Agriculture yet to feel sting of bee decline
Buzz word: Researchers believe action is needed to ensure a decline in pollinating insect numbers does not affect crop yields in the future (Source: Sujaya Rao, CSIRO)
- A decline in bees and other insect populations is yet to impact on global crop yields, according to an international study.
- But in the latest edition of Current Biology, researchers warn an increasing reliance on crops that need pollination could lead to future problems.
- Co-author Dr Saul Cunningham, of CSIRO Entomology, says the research was prompted by increasingly alarmist views about food availability in the face of declines in insect pollinator populations.
- Research into the reliance on bee pollination for global crop production, estimates about one in three mouthfuls of food comes from insect-pollinated crops.
- Cunningham says the loss of bees and other insect pollinators is due, among other things, to a combination of disease, reduction in native vegetation and use of insecticides.
- In particular managed honeybees, which are used by farmers to pollinate large tracts of monocrops, have been decimated by disease in the form of the varroa mite and colony collapse disorder.
- During the 2006-07 northern hemisphere winter, a quarter of US beekeepers lost more than half of their hives.
Cunningham says the research team, which included scientists in Australia, Argentina, Germany and the US, looked at global crop yields during the past 45 years to determine whether the loss of pollinators was affecting the global food supply.
They rated crops on how much they depended on pollinators for maximum production.
This ranged from zero for crops such as wheat that are pollinated by the wind to 100% for crops such as almond trees that will not produce nuts without pollination.
He says they were surprised to find crop yields in the 45-year period had grown consistently by about 1.5% a year due to improvements in agriculture.
More importantly however there was “little evidence of difference in relative yield between pollinator dependent and non-dependent crops”.
Cunningham says if global crop yields were being affected by the pollinator shortages they would have expected pollinator-dependent crops to show reduced yield during the past few years.
He says the study highlighted a surprising trend toward more reliance on pollination-dependent crops such as canola and soybean, particularly in developing countries.
In 1961 pollinator-dependent crops contributed 13.7% to total agriculture production in the developing world, he says.

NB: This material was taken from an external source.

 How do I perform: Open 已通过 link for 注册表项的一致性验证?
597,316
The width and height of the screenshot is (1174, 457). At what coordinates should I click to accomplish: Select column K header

By 2006 the figure had risen to 22.6%.
“This trend might be further exacerbated in the future as some fast-expanding, insect-pollinated crops, such as oil palm and canola, are candidates for large-scale biofuel production,” the paper says.
Cunningham says this suggests strategies need to be thought through to ensure a supply of pollinators to meet this demand.
“Let’s not panic; we’re not going to starve. Crop production is increasing and we are getting better and better at agriculture,” he says.
“At the same time we don’t want to assume there is no problem. There is no decrease in yields yet but the increase in demand for pollinators sets up the possibility of shortages in the future.”